**Prompt**
Copy exactly the lines of the material below that run from the one containing "WinObs Wiki Links (120, 1122)" through the one containing "[button] (484, 20)". Copy no other lines.
----------------------------------------
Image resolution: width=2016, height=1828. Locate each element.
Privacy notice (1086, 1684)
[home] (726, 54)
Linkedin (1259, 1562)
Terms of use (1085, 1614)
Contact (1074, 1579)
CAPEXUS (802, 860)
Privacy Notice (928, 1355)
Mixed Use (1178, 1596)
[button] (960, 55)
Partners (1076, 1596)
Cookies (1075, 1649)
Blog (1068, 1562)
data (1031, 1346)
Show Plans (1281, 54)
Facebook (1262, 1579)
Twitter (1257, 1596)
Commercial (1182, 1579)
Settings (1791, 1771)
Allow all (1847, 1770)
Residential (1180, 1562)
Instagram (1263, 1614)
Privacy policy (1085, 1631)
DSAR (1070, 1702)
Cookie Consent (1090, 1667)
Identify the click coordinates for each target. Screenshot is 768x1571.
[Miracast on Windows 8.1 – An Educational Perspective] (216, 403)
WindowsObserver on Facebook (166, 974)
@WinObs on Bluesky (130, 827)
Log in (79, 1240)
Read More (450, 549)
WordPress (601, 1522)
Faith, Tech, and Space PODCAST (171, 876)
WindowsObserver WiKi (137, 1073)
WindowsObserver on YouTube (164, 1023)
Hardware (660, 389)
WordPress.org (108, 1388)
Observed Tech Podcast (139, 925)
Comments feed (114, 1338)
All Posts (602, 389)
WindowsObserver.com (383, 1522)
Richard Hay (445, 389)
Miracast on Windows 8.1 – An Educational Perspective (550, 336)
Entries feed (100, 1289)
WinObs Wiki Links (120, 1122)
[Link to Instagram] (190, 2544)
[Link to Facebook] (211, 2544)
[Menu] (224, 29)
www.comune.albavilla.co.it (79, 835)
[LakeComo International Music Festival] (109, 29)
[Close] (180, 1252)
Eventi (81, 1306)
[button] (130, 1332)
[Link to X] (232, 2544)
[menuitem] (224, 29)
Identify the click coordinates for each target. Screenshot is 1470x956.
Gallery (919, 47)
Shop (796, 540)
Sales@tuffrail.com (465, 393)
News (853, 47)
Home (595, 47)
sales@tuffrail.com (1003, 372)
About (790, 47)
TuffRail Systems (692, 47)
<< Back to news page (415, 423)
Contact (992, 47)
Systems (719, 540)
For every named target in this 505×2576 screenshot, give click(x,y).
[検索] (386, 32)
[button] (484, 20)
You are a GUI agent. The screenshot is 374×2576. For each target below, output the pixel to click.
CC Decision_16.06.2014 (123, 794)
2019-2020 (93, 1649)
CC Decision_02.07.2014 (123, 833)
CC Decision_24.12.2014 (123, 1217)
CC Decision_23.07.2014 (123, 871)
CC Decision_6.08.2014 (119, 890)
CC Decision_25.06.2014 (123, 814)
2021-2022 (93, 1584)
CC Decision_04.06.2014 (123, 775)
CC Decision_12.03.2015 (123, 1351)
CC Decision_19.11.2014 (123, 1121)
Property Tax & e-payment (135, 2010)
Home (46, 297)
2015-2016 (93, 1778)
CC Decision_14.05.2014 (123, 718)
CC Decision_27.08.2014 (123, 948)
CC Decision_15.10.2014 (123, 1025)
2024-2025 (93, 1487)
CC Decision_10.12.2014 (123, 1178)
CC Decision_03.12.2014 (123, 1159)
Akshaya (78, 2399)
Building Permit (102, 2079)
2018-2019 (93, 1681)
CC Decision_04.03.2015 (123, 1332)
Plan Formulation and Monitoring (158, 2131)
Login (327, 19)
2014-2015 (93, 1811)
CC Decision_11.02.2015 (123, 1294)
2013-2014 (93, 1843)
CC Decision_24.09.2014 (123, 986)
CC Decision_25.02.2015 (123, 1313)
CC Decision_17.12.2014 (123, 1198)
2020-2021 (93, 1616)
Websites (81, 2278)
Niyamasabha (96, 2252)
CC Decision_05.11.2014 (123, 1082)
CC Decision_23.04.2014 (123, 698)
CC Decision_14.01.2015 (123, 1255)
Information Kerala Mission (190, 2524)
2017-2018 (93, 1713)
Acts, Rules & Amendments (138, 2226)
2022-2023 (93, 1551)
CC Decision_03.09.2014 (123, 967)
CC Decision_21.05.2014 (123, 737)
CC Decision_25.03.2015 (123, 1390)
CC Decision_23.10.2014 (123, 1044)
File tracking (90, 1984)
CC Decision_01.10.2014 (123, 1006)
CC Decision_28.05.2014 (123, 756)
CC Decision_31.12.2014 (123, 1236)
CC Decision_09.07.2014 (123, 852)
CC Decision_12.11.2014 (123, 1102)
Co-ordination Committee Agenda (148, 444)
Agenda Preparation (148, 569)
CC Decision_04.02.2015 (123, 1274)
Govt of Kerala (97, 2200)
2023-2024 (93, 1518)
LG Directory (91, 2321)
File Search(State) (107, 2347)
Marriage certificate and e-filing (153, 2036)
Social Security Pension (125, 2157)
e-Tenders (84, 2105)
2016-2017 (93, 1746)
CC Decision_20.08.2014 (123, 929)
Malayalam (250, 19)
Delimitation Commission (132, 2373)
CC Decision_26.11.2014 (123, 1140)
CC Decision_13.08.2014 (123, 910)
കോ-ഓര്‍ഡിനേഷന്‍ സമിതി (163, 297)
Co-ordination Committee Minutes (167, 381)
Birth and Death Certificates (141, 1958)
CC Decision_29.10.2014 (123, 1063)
----------------------------------------
**Your solution**
WinObs Wiki Links (120, 1122)
[Link to Instagram] (190, 2544)
[Link to Facebook] (211, 2544)
[Menu] (224, 29)
www.comune.albavilla.co.it (79, 835)
[LakeComo International Music Festival] (109, 29)
[Close] (180, 1252)
Eventi (81, 1306)
[button] (130, 1332)
[Link to X] (232, 2544)
[menuitem] (224, 29)
Identify the click coordinates for each target. Screenshot is 1470x956.
Gallery (919, 47)
Shop (796, 540)
Sales@tuffrail.com (465, 393)
News (853, 47)
Home (595, 47)
sales@tuffrail.com (1003, 372)
About (790, 47)
TuffRail Systems (692, 47)
<< Back to news page (415, 423)
Contact (992, 47)
Systems (719, 540)
For every named target in this 505×2576 screenshot, give click(x,y).
[検索] (386, 32)
[button] (484, 20)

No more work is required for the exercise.